ABSTRACT
What is the right time to administer a drug? Although this question was put forth as early as 1814 by JJ Virey, its answers began to be unraveled 150 years later based on the fact that the median lethal dose (LD50) of a chemical or physical agent varied on a diurnal basis. This gave rise to chronopharmacology as a new discipline. The molecular mechanisms that underlie the function of the biological clocks are universally present in all cells and consist of geneprotein-gene feedback loops in which proteins can down-regulate their own transcription and stimulate the transcription of other clock proteins. The existence of 24-hour rhythms in gastrointestinal absorption, binding to plasma proteins, liver metabolism, and renal excretion explain why the plasma levels of a drug change predictably in time (chronopharmacokinetics). A constant level of a drug in blood does not imply that the response of effector cells will be the same throughout time.

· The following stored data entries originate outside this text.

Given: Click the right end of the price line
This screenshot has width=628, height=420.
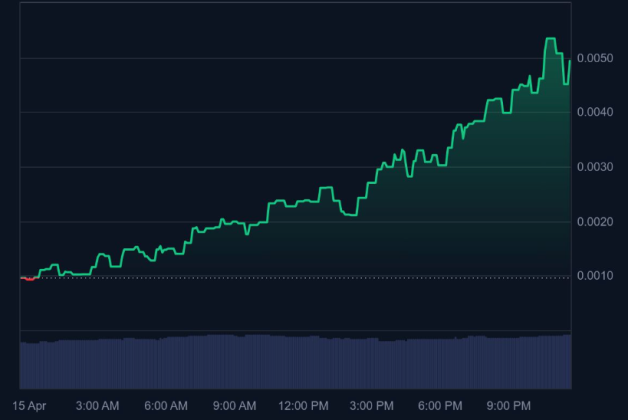Looking at the screenshot, I should pos(570,61).
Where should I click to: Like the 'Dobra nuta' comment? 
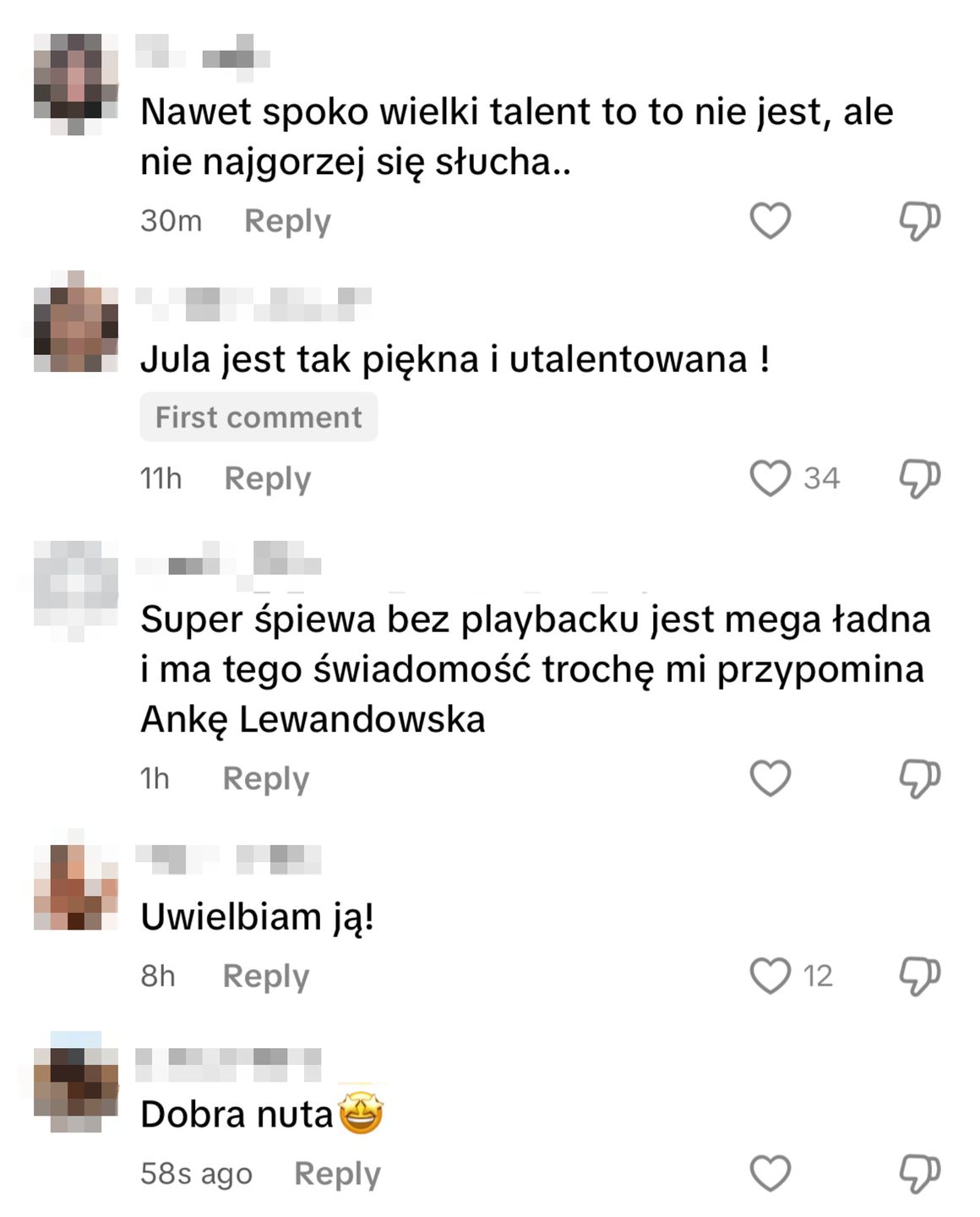(770, 1174)
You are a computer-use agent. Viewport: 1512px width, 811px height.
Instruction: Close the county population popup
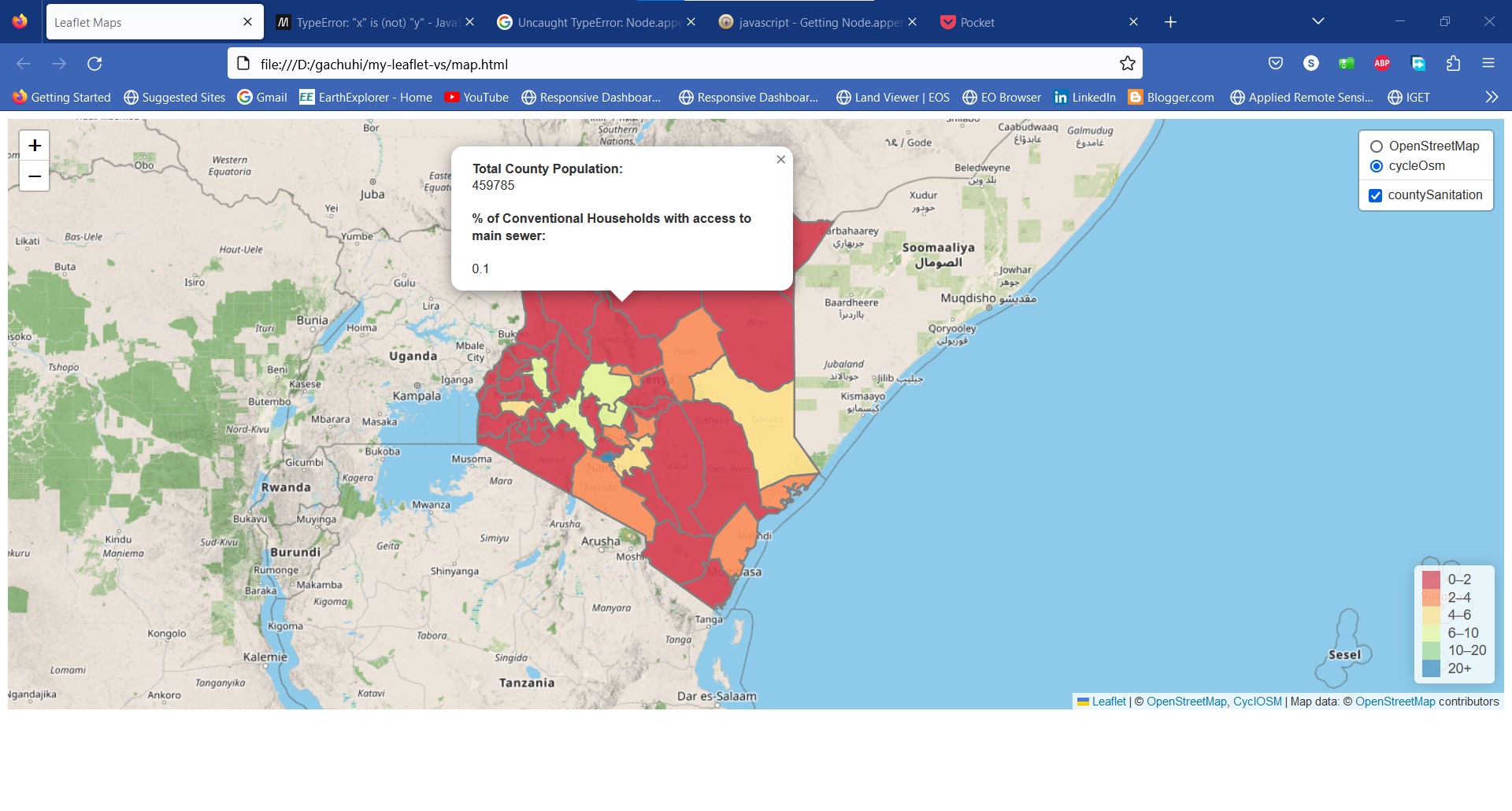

The presence of 24-hour rhythms in receptors and cell metabolism explain why in the face of a constant concentration of a drug the cell response changes (chronoesthesy). Further complicating the view, any drug has desired and undesired effects that may also vary on a circadian basis (chronotoxicology). Therefore, to design a protocol of administration for a given drug the desired and undesired effects must be weighed (chronergy) for an optimal chronotherapy. A substance capable of shifting the phase of the circadian time system and thus re-entraining circadian rhythms is called a chronobiotic. Melatonin administration synchronizes the sleep-wake cycle in blind people and in individuals suffering from delayed sleep phase syndrome or jet lag, as well as in shift workers. The effect of melatonin on sleep is probably the consequence of increasing sleep propensity (by inducing a fall in body temperature) and of a synchronizing effect on the circadian clock (chronobiotic effect). Daily melatonin production decreases with age and, in several pathologies, attains its lowest values in Alzheimer’s dementia patients. About 45% of dementia patients have severe disruptions in their sleep-wakefulness cycle. In both
aged subjects having very minimal sleep disorders, as well as in demented patients with a very severe disorganization of the sleep-wake cycle, melatonin treatment reduced the variability of sleep onset and restored sleep.